After the front and back are separated, the front-end testing will be mainly based on user experience testing and integration testing, while the back-end will mainly be unit testing and Web API interface testing. Compared with the integrated web application, there is an additional layer of interface testing, which can be fully automated. Once the test development is completed, business processing and data errors can be controlled to a large extent. In this way, the workload of integration testing will be relatively single and much easier.
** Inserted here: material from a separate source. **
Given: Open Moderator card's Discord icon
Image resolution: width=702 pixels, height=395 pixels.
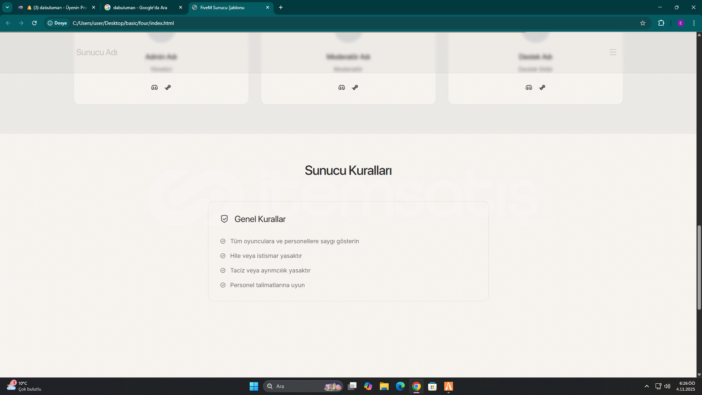Looking at the screenshot, I should pos(341,87).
The work of front-end testing is relatively not much relieved, and the front-end part after the separation of front and rear undertakes the original integration testing work. However, if the integration test is performed under the assumption that the Web API is correct, the workload can be reduced a lot, and the use case can only focus on front-end experiential issues, such as whether the rendering is correct, whether the jump is correct, whether the user's operation steps meet the requirements and Whether the prompt information is accurate and so on.
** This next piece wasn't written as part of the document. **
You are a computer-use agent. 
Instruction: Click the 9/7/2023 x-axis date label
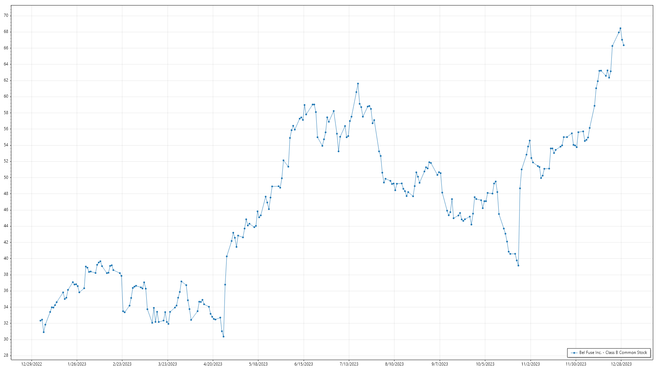click(x=440, y=364)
For user input validity validation, this part of the work can even be completely left to Web API to handle when the project time is tight. Regardless of whether the front-end and back-end are separated, there is a consensus in web development: never trust the front-end! Since the back-end must ensure the security and validity of the data, omitting this step in the front-end will not cause any substantial threat to the back-end. However, if both the front-end and the back-end need to verify the validity of the data, it must be done strictly according to the document, otherwise it is easy to have inconsistent data verification between the front-end and the back-end (this is not a problem of separation between the front and back, and the integrated architecture also has this problem).

summary

Overall, the benefits of front-to-back separation are obvious. However, a new way of thinking is required when implementing it, rather than thinking based on the original integrated Web development method. The open approach of separation between front and back frees developers from complex technology combinations, and everyone can focus more on their areas of expertise for development, but at the same time, it also puts forward higher requirements for communication between front-end and back-end teams. The team must work together to design a relatively stable Web API interface (in fact, this part of the work is indispensable regardless of whether the front-end and back-end are separated or not, but the front-end and back-end separation architecture requires higher requirements for this, and more clearly requires that the interface not only exists in human memory. , but also to document and persist).